Detailed reports of the progress submitted by the eleven individual Scientist Exchanges are given in pp. 18-29. All of these were highly successful. As examples, brief descriptions of two Scientist Exchanges are given in this section. The visit of Dr. N. E. Spingarn to the laboratory of Dr. T. Matsushima, University of Tokyo, was extremely effective. It resulted in rapid progress in identifying new mutagens found in broiled fish and fried hamburger. The complete chemical structures of these compounds is currently being elucidated and the results will soon be available. The results of these studies will be published as a collaborative effort from the National Cancer Center Research Institute in Japan and the American Health Foundation.
The visit of Dr. Kazuo Umezawa to Columbia University led to rapid progress in at least three areas related to the molecular mechanism of action of tumor promoters, especially at the level of cellular membranes. It was found that Staphylococcal delta hemolysin, an amphipathic polypeptide, inhibits the binding to cellular receptors of epidermal growth factor (EGF); this compound also exerted other effects on cell membranes similar to the phorbol ester tumor promoters.
In a second set of studies, evidence was obtained that the specificity of cell receptor responses to a series of phorbol ester compounds is different in rodent cells than in human cells.
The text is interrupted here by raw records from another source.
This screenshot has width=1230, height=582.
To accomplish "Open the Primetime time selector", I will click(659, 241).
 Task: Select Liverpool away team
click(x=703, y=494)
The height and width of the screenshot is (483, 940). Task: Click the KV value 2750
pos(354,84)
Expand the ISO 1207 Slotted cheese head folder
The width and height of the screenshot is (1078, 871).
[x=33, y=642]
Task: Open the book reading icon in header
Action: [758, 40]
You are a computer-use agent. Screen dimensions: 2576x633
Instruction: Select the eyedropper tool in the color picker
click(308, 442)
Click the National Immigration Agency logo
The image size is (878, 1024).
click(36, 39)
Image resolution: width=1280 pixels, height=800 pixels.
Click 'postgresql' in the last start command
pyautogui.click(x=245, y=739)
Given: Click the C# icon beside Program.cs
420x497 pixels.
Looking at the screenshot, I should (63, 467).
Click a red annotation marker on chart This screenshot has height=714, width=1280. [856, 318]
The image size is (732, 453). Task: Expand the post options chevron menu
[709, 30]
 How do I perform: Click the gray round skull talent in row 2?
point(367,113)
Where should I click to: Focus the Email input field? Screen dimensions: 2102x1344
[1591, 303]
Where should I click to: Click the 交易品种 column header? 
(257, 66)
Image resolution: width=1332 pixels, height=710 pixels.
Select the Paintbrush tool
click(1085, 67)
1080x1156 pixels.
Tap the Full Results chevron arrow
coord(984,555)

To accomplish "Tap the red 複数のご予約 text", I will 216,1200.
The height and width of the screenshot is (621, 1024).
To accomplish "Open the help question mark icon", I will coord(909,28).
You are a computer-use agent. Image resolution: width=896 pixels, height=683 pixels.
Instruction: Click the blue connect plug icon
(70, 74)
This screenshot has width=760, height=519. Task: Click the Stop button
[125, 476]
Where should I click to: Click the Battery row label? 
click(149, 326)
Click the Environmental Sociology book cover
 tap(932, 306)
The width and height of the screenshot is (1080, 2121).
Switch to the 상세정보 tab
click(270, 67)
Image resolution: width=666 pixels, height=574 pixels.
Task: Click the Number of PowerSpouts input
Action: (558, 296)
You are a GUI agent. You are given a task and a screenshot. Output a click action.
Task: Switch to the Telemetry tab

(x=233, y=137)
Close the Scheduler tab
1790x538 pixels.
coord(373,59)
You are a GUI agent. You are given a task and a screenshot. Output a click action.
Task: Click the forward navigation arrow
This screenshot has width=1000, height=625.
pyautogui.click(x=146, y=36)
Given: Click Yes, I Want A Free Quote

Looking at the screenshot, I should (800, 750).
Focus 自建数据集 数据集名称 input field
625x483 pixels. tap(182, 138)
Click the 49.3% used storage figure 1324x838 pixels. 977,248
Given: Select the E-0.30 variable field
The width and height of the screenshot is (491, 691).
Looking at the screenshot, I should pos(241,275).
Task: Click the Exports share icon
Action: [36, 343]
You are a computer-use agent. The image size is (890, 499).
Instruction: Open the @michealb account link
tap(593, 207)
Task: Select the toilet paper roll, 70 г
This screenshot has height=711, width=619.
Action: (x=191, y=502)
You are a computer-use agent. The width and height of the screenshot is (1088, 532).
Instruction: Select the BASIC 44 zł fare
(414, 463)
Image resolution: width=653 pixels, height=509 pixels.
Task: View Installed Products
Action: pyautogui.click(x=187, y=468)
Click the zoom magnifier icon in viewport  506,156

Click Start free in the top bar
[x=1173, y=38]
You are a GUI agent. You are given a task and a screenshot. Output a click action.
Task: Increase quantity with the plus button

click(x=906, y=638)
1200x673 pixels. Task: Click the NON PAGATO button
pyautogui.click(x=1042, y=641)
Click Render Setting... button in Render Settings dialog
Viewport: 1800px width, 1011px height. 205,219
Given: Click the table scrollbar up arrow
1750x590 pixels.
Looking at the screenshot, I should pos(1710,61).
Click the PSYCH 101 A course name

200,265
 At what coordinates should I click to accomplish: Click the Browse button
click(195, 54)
Dr. Umezawa's visit also stimulated a collaborative study among Drs. Umezawa, I. B. Weinstein and T. Sugimura on the membrane effects of teleocidin, a very potent and novel type of tumor promoter recently discovered in Japan. These collaborative studies are continuing and will shortly be submitted for publication. Although it has quite a different chemical structure, teleocidin is as active as the highly potent tumor promoter, 12-0-tetradecanoyl-phorbol-13 acetate (TPA). These collaborative studies indicate that teleocidin and TPA may act on the same cell surface receptors, despite the fact that these compounds have quite different chemical receptors.